Over the past couple of years, MOTi has blazed his way to the top of the electronic music charts through collaborations with the likes of DVBBS, Martin Garrix and Major Lazer. Most recently, the electro house mastermind followed the towering success of Turn Me Up (Club VIP mix) with Danish multi-platinum selling songstress Nabiha, by releasing the original version.
With his career set to scale even greater heights, MOTi pauses to present to us his top 10 production tips…
1. How to start a track
"Sometimes it can be difficult to start a track. I always write my melodies on the piano first and then I start finding synth sounds. After getting that right, I start building right away with audio loops. I won't be using those loops in the end, but by doing that I can get a quick view on how I want to build the track.
"I prefer not to use loops because a lot of producers use the same sample packs these days and I don't want to hear the same beat loop in another track.
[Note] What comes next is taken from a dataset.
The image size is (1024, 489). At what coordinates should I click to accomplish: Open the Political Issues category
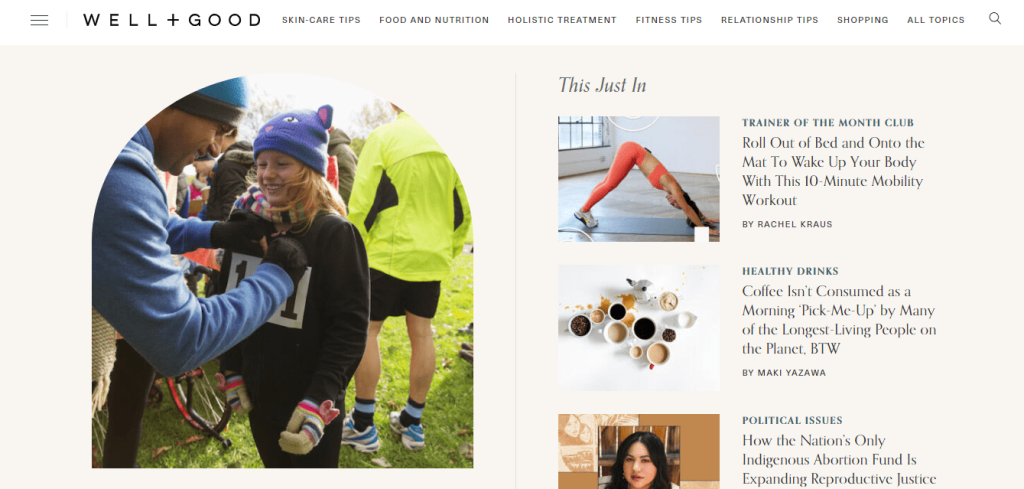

If you prefer to keep working with loops, but want to make them a little bit more special, try cutting them up with something like Sonic Arts Vice.
"For me, when the arrangement is finished, all the synths are in place and I know how I want the track to sound, I can start replacing the loops with drum computers and samples."
I prefer not to use loops because a lot of producers use the same sample packs these days and I don't want to hear the same beat loop in another track.
"When I'm working on a big project, after hours of work my computer usually can't handle all the data and I keep getting notification system overload messages - or something like that. To prevent this, make sure you render your VST instruments from time to time to save memory. It saves a lot of CPU, and that comes in handy when editing.
"I find working with audio files is a lot easier than [MIDI] synths because they give me an extra creative aspect and are easier to adjust, cut up or reverse. If the project is extremely big, I'll create two versions - one for the breakdowns and vocal editing and the other for drops. CPU-wise this works great, but it does take a lot of time to make small adjustments in opposing projects."
"I always used to master my tracks in the original project I was working in, and although the results weren't bad, I noticed I'd put a lot more time into mastering my track once I'd rendered it to a WAV file.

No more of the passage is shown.